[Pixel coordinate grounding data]
....................

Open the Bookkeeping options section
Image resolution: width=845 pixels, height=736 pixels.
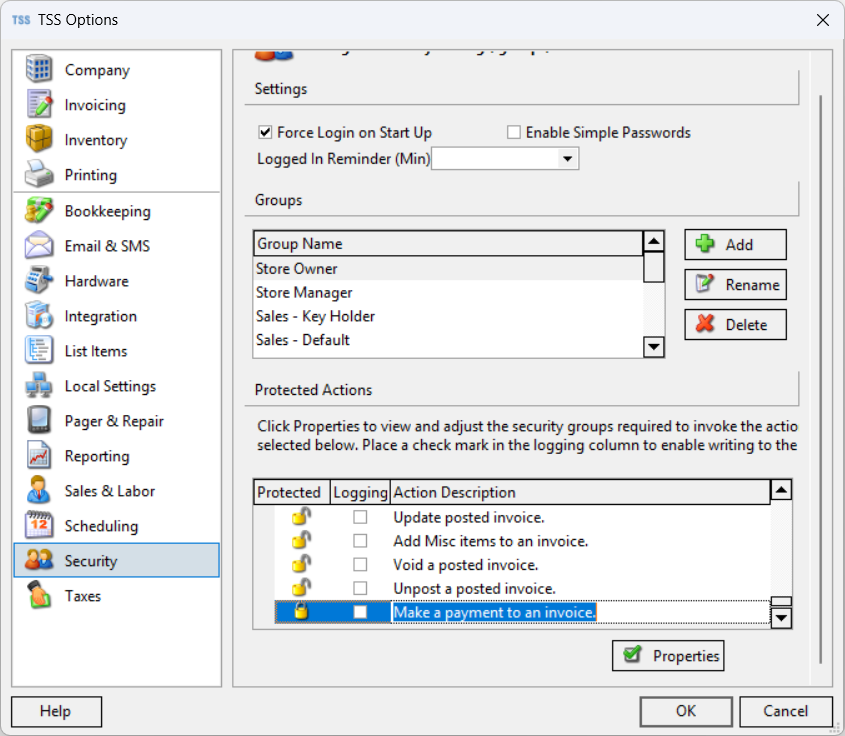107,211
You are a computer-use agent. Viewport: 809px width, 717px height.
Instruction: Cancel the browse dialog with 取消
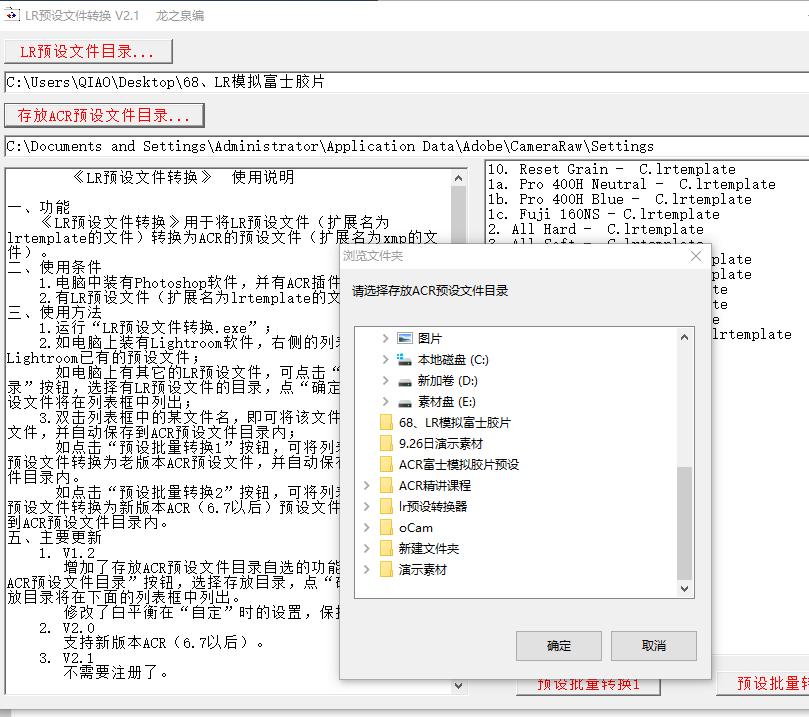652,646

....................

Work item
Could you restate the entries word for word, skipping any pictures?

Response to this exercise
Open the Bookkeeping options section
Image resolution: width=845 pixels, height=736 pixels.
107,211
You are a computer-use agent. Viewport: 809px width, 717px height.
Instruction: Cancel the browse dialog with 取消
652,646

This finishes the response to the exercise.